**WORK TO BE COMPLETED:** Using the material below, print the line that contains "Instruction: Select the", the line that contains "This screenshot has width=600, height=391.", and every line in between, exactly and nothing else.

**MATERIAL SUPPLIED:**
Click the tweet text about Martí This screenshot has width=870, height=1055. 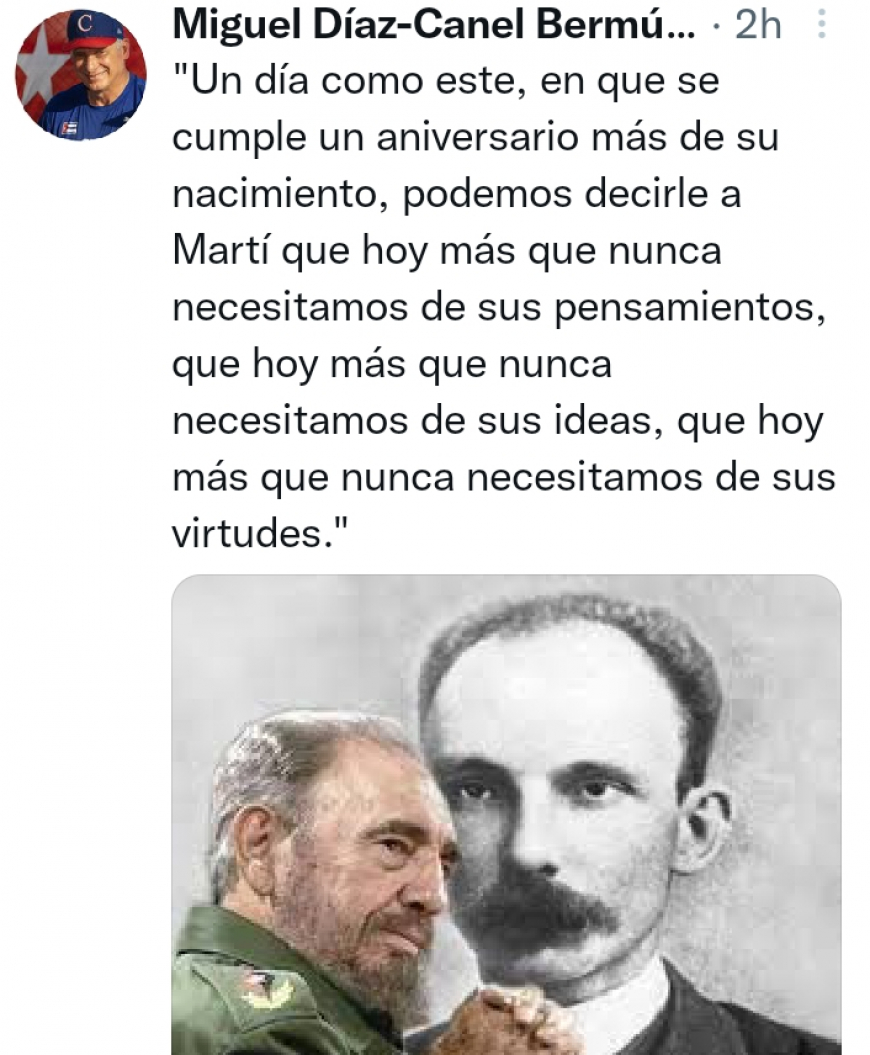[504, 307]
* * *
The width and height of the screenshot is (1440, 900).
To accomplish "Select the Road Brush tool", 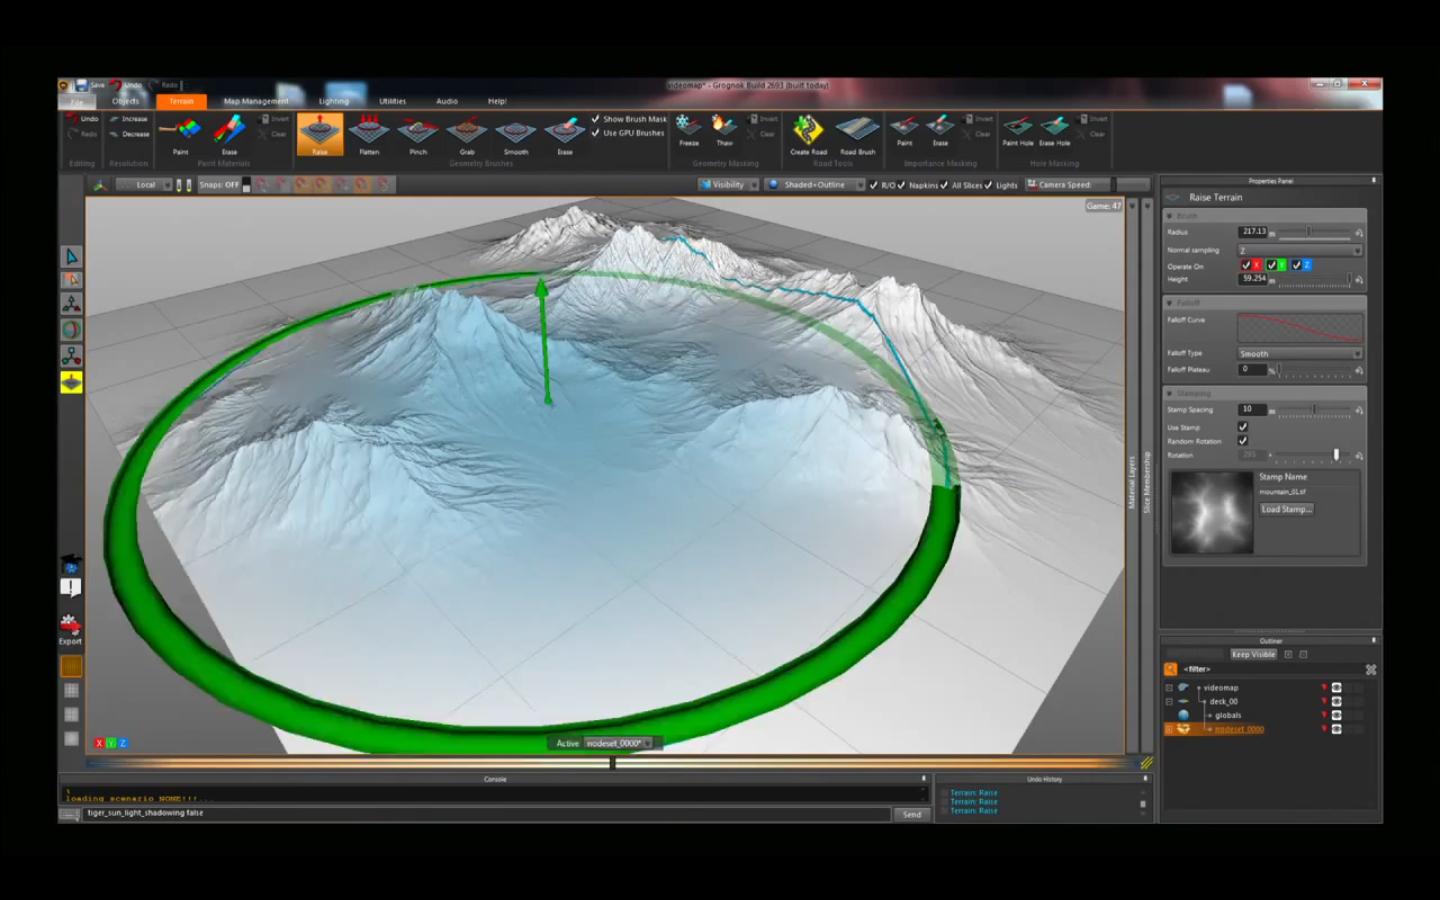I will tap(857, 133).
* * *
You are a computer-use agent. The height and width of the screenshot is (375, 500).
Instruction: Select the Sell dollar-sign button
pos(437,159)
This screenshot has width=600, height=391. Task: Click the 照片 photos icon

**TASK SOLUTION:**
Instruction: Select the Sell dollar-sign button
pos(437,159)
This screenshot has width=600, height=391. Task: Click the 照片 photos icon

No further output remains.